The molar mass of KMnO4 is 158.034 g/mol.
To prepare 1.0 liter of a solution of 1.5 M KMnO4, we need to calculate the number of moles of KMnO4 required:
1.5 M = 1.5 mol/L
1.5 mol/L x 1.0 L = 1.5 mol
Now, we can calculate the mass of KMnO4 required using the molar mass:
1.5 mol x 158.034 g/mol = 237.051 g
Therefore, 237.051 grams of KMnO4 is required to prepare 1.0 liter of a solution of 1.5 M KMnO4.
To calculate the number of grams of KMnO4 required to prepare a 1.0 liter solution of 1.5 M KMnO4, you will need to use the formula:
Molarity (M) = moles of solute / liters of solution
First, rearrange the formula to solve for moles of solute:
moles of solute = Molarity * liters of solution
Given:
Molarity (M) = 1.5 M
Liters of solution = 1.0 L
Now substitute the values into the formula:
moles of solute = 1.5 M * 1.0 L
moles of solute = 1.5 moles
Next, use the molar mass of KMnO4 to convert moles to grams.
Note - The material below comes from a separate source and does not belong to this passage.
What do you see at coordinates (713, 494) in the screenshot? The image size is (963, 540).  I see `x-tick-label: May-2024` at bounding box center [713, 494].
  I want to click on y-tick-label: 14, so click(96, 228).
The molar mass of KMnO4 is calculated as follows:
K (potassium) = 39.10 g/mol
Mn (manganese) = 54.94 g/mol
O (oxygen) = 16.00 g/mol (4 oxygen atoms in KMnO4)
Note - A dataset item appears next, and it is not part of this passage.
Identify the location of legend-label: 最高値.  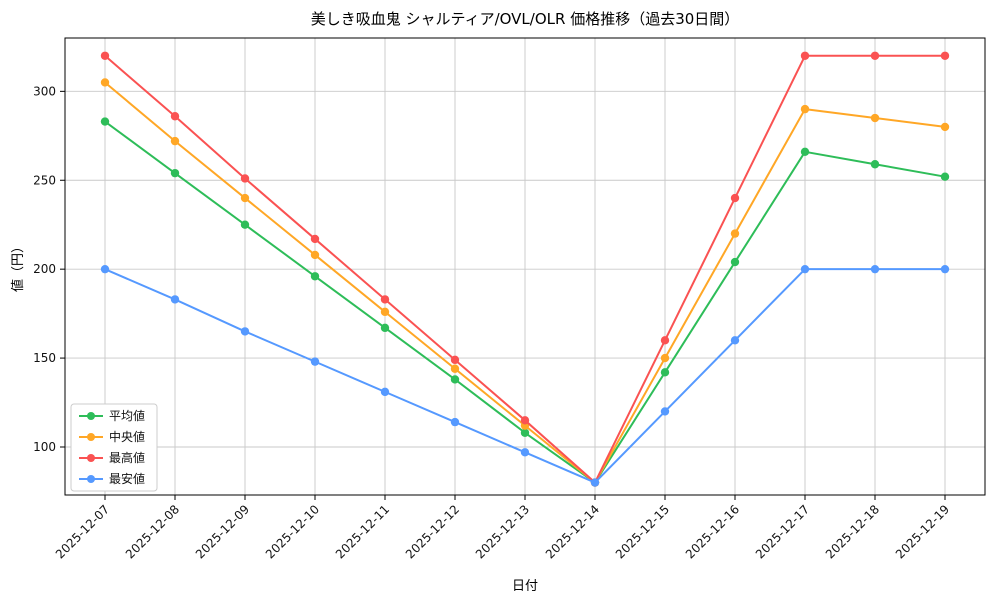
(127, 458).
Total molar mass = (39.10 g/mol) + (54.94 g/mol) + (16.00 g/mol * 4) = 158.03 g/mol
Finally, calculate the grams of KMnO4 needed:
grams = moles * molar mass
grams = 1.5 moles * 158.03 g/mol
grams = 237.045 g
Therefore, approximately 237.045 grams of KMnO4 is required to prepare 1.0 liter of a 1.5 M KMnO4 solution.